あまりにも自分が当てはまるので、提唱者(エレイン・N・アーロン)の本を2冊読んだのでその感想記事です。
※HSPというのは、簡単に言うと敏感で感受性が強い人です。
HSPの定義などについてはHSPにとってWebデザイナーという職業はたぶん向いているの記事で書いてます。

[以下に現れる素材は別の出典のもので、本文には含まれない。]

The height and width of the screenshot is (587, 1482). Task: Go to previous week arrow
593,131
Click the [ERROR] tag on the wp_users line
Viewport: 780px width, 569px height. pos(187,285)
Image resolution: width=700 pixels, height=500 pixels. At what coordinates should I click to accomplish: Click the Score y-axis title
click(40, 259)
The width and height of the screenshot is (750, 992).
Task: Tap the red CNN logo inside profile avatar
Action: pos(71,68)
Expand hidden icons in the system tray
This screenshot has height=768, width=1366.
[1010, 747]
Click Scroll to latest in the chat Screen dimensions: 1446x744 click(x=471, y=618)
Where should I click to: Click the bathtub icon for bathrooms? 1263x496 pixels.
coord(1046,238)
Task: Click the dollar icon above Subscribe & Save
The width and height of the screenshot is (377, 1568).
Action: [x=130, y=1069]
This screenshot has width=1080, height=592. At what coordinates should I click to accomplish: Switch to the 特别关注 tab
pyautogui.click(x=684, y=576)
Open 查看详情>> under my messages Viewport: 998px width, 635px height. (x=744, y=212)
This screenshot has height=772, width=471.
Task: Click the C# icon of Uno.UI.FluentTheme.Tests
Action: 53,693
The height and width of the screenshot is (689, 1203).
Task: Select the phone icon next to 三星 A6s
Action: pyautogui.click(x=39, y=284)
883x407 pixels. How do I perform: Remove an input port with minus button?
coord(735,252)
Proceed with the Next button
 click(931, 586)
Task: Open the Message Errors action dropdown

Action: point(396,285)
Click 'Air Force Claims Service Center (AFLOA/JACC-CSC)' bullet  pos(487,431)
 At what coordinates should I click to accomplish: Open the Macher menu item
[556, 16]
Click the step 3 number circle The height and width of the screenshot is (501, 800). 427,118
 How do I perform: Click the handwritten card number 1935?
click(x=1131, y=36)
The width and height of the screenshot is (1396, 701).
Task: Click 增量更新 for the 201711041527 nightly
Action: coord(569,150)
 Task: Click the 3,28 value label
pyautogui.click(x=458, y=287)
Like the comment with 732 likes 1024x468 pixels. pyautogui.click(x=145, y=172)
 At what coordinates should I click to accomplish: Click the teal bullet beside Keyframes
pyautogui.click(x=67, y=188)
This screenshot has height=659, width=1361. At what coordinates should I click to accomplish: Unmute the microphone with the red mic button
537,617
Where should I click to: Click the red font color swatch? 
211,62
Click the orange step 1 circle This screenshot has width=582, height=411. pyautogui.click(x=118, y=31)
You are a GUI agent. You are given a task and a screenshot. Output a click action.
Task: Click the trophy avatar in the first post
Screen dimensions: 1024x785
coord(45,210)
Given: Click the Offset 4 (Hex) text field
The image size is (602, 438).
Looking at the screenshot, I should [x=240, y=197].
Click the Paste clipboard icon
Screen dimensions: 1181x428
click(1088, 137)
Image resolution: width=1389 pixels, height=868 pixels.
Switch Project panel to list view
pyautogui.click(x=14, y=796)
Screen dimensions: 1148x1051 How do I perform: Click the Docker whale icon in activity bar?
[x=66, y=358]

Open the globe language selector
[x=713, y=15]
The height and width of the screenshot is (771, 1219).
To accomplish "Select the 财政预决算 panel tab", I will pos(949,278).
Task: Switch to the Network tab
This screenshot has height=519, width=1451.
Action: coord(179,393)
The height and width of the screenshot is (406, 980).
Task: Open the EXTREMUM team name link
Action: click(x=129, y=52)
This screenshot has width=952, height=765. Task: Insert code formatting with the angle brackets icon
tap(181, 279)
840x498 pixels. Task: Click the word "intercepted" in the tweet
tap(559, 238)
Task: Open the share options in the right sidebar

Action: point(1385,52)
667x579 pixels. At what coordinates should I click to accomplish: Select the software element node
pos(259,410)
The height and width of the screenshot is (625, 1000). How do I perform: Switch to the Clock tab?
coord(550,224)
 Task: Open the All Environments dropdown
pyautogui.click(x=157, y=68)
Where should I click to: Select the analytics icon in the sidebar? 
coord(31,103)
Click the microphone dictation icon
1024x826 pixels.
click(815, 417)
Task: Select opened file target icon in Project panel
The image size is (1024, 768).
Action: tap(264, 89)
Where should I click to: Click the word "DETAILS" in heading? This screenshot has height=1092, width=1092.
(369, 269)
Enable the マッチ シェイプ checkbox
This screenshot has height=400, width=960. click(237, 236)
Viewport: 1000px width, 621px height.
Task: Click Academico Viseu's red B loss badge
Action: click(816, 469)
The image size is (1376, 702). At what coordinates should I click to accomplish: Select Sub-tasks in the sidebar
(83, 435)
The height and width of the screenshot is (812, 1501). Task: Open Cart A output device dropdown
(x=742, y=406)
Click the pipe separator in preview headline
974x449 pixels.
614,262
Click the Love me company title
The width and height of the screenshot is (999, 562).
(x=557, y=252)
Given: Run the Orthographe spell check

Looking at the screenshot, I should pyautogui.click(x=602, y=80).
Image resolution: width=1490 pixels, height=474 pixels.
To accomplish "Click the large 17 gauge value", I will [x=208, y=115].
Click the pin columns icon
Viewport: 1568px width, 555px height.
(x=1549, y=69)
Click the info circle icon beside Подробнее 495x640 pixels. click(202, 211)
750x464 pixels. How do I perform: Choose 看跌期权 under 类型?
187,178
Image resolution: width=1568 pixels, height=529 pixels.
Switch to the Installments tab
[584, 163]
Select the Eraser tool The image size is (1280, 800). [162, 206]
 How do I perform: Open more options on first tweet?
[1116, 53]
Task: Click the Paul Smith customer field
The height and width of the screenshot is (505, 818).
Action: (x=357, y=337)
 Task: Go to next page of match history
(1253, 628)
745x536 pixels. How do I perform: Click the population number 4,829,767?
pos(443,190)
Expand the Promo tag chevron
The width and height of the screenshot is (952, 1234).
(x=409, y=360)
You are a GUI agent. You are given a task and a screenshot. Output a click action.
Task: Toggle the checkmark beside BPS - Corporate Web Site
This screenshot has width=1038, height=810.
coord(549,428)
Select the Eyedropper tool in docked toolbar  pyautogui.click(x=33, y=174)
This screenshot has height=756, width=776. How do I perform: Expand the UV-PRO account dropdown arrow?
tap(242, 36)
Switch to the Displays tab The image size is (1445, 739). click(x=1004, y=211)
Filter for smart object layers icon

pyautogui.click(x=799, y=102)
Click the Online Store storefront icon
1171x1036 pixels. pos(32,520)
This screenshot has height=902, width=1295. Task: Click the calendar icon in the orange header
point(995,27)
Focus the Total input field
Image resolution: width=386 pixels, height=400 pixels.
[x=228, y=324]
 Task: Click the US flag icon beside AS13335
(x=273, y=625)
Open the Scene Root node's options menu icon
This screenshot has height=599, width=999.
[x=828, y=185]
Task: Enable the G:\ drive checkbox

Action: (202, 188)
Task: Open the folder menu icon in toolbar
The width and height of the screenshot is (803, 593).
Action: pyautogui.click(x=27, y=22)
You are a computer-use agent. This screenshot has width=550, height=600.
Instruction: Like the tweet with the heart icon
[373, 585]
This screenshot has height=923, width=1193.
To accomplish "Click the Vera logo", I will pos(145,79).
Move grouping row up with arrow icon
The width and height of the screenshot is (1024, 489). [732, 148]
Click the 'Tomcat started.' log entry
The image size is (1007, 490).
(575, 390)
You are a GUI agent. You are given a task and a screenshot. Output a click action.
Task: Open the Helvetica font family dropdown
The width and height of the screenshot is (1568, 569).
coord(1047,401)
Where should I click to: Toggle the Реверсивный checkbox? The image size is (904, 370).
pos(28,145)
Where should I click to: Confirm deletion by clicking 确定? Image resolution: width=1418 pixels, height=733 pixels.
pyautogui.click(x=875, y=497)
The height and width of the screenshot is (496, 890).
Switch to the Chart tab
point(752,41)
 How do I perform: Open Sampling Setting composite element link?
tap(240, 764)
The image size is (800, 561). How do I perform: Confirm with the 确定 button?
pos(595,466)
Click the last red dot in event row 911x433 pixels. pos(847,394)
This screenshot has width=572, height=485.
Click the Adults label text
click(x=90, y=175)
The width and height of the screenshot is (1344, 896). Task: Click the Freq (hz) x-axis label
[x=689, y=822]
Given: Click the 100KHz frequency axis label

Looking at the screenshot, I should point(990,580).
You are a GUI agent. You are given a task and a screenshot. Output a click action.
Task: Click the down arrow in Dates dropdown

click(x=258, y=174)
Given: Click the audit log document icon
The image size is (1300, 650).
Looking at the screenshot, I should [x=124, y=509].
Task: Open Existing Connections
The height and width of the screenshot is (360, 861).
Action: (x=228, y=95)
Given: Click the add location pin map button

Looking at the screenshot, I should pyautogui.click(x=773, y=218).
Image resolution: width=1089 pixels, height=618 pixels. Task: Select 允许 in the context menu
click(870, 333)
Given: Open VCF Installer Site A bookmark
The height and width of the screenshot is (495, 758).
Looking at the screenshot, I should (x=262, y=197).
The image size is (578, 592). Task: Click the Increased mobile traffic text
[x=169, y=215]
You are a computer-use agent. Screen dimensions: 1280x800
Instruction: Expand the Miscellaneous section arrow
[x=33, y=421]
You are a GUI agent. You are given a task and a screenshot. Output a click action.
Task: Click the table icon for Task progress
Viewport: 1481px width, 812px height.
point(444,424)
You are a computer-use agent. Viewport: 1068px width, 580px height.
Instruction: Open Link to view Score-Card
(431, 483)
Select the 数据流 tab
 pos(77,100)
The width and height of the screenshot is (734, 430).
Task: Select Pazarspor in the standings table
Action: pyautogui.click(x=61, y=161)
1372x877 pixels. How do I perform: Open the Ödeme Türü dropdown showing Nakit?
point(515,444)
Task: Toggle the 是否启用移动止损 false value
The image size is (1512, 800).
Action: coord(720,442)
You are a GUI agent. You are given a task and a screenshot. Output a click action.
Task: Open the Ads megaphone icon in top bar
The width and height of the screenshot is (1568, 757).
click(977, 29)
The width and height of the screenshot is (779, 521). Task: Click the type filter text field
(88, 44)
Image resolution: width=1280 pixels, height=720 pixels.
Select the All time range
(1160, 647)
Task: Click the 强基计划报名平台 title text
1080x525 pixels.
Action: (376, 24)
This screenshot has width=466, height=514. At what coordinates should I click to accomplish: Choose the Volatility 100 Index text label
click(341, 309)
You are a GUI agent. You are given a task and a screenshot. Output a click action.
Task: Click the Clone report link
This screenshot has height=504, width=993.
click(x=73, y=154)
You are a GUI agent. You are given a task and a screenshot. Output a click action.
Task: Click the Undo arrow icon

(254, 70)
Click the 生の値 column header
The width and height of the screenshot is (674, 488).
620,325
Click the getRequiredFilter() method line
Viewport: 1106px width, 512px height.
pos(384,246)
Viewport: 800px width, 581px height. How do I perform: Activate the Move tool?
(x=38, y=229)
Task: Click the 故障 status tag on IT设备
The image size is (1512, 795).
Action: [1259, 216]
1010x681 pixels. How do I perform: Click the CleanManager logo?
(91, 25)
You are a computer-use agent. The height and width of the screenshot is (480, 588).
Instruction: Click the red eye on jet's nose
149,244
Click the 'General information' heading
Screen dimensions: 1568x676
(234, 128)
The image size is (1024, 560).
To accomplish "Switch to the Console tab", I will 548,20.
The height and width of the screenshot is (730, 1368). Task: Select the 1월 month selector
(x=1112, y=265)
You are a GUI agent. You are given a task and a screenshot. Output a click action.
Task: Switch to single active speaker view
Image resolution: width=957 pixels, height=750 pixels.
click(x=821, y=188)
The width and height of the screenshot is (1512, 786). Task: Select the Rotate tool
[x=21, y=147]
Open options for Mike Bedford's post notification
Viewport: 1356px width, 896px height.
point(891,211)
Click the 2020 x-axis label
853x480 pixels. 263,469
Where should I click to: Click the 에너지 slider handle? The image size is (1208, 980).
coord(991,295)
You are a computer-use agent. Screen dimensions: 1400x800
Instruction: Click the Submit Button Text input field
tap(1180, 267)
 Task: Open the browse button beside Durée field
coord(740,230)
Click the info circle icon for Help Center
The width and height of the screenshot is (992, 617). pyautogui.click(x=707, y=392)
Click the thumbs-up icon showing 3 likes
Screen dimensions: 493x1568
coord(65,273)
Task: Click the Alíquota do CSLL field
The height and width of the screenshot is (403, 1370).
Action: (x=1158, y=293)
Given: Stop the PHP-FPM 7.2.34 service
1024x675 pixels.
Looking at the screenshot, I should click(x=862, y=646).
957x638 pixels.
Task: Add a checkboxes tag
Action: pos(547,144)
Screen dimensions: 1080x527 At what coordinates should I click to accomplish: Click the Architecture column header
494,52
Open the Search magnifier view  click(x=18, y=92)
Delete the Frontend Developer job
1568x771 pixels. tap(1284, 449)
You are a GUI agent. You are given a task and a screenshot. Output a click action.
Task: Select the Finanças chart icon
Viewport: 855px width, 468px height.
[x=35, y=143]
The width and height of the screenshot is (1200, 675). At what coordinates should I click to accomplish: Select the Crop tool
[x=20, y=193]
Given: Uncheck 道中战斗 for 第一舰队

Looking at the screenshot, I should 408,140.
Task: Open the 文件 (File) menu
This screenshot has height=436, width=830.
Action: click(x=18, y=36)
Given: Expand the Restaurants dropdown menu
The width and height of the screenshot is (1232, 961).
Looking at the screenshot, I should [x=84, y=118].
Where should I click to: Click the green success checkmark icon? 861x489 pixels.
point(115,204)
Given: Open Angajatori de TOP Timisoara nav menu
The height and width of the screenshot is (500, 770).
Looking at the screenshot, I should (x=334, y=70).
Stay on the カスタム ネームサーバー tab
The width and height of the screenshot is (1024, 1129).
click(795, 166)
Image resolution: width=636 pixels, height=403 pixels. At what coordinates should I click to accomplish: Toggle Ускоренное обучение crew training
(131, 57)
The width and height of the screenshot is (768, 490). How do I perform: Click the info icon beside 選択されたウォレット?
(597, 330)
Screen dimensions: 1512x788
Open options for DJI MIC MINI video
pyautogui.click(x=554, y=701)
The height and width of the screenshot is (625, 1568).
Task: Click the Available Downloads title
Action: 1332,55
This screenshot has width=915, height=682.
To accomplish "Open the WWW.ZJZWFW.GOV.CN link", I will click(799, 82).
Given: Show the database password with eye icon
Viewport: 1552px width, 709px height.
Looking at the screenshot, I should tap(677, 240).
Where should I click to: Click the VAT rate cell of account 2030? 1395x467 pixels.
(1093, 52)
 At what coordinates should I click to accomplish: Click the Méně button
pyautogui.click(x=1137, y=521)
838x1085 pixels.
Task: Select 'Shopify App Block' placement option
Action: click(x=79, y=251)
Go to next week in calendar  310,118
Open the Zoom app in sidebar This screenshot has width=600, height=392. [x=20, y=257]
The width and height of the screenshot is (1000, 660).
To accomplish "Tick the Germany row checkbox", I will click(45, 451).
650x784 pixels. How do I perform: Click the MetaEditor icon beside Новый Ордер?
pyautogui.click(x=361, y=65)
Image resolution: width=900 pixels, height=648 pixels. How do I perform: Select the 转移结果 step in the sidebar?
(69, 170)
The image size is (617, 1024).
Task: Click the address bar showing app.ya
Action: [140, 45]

本の感想をテーマにするのはWebデザインブログから逸れるので迷いましたが、HSPは需要が大きいようなので記事にしました。
良くも悪くもクセのあるタイプの本かな…
2冊読んだ結論から言うと、正直HSPという説を信頼はできなくなりました(たいていの物事はネットなどで概念を知った時点より、書籍や原典に触れたときのほうが信頼が深まるのですがその逆でした)。あ、決して否定しているのではなく曖昧にしておきたくなった感じです…ちょっと根拠が薄弱に感じるというか。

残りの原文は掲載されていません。